■ Brief
Look through the records below for the word "chart". Report how many lines have it, and only that number.
+++ The records +++
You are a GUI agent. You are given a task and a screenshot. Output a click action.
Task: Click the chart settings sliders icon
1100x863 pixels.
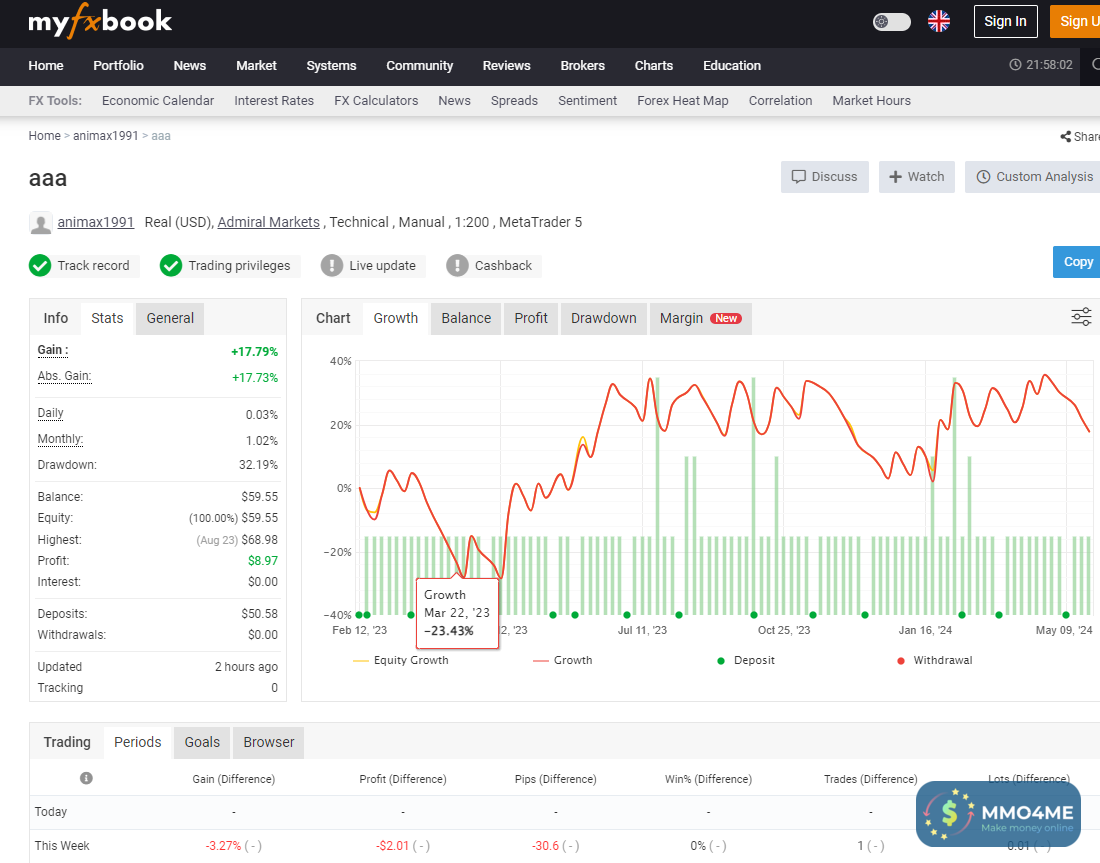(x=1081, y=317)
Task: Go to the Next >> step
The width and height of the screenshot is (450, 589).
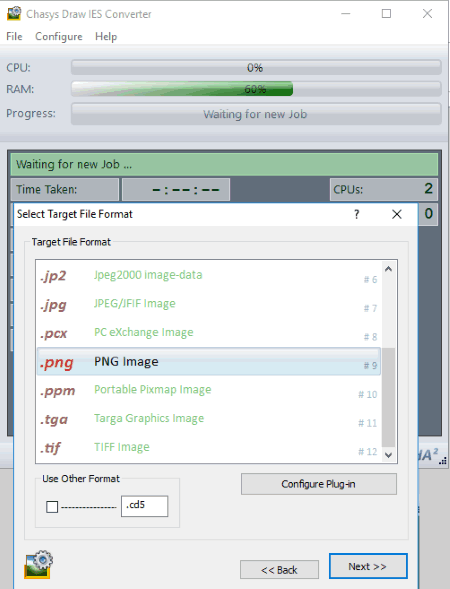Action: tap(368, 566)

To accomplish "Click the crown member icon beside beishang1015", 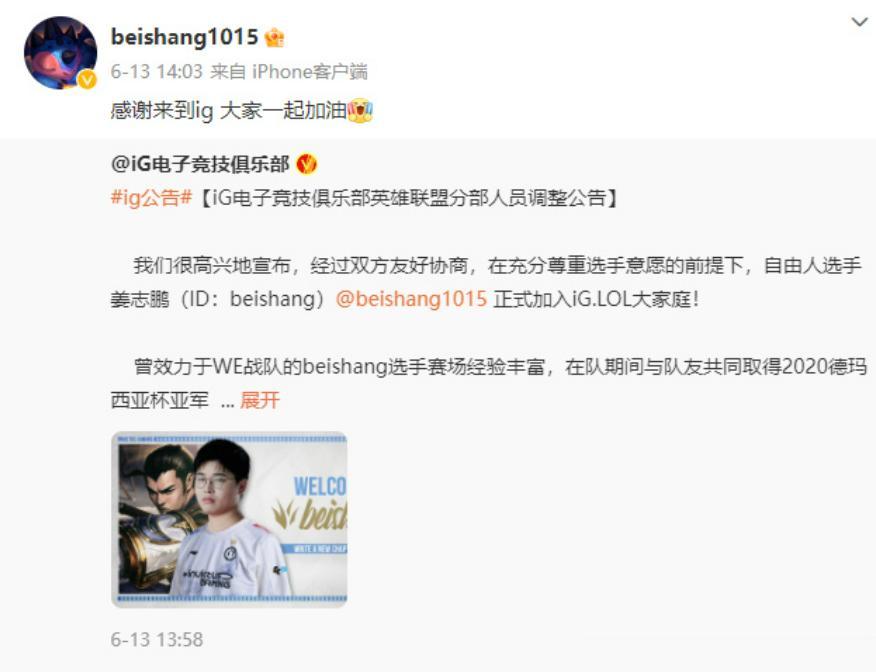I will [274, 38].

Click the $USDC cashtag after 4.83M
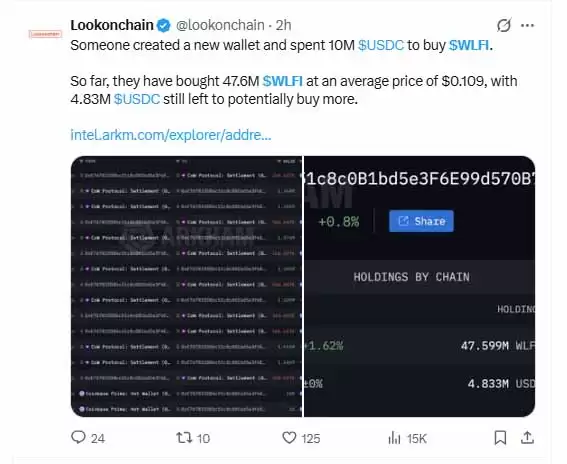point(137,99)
+++
+++ The records +++
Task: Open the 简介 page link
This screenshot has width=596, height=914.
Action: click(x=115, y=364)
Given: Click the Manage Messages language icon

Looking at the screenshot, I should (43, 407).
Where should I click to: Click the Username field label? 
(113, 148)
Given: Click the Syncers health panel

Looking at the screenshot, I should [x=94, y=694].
+++
+++ The records +++
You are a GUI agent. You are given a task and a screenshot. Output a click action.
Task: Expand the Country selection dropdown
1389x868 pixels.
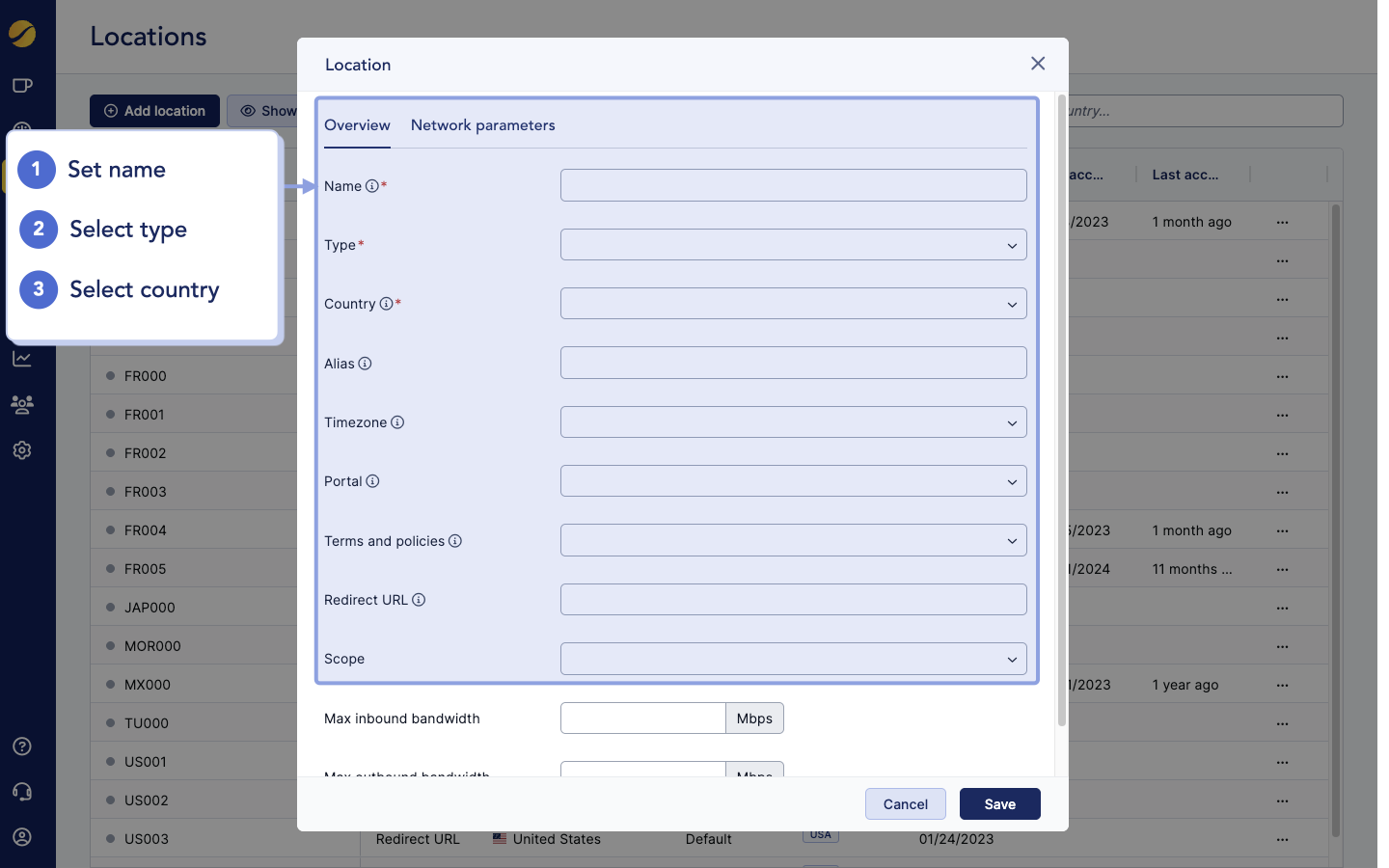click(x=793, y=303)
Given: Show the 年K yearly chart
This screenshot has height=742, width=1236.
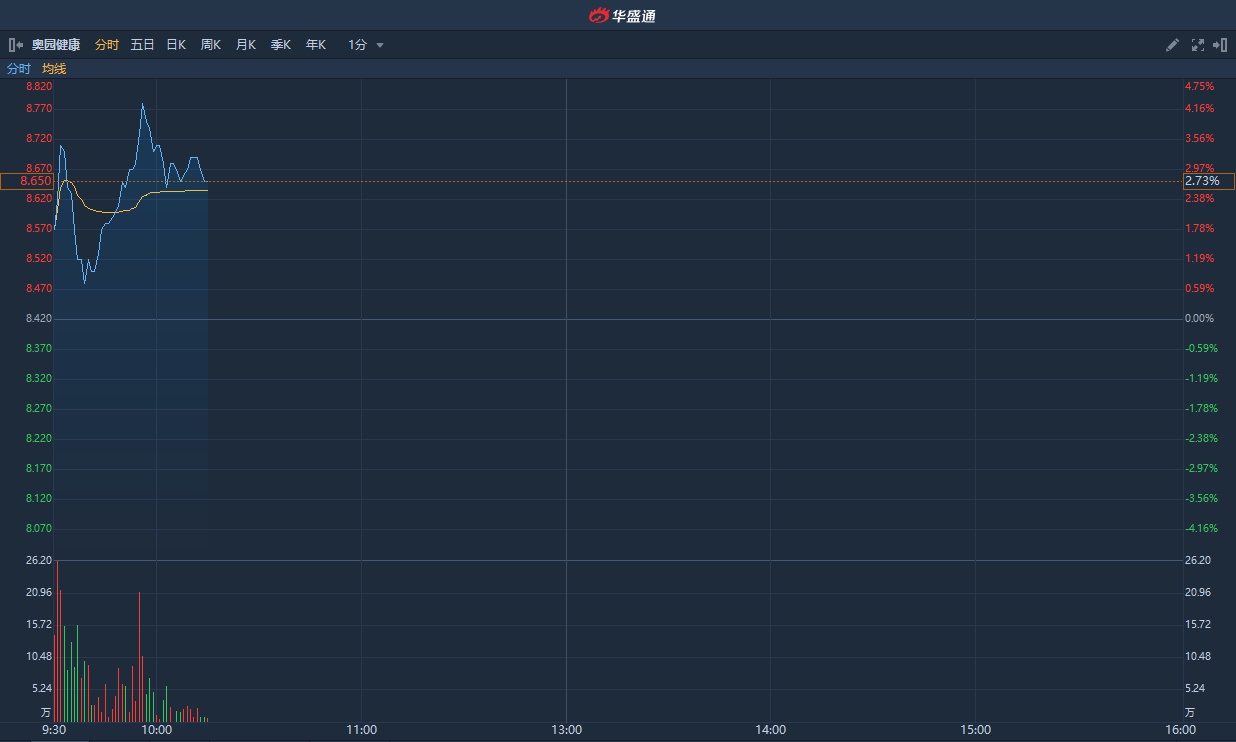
+++
■ Answer for this exercise
2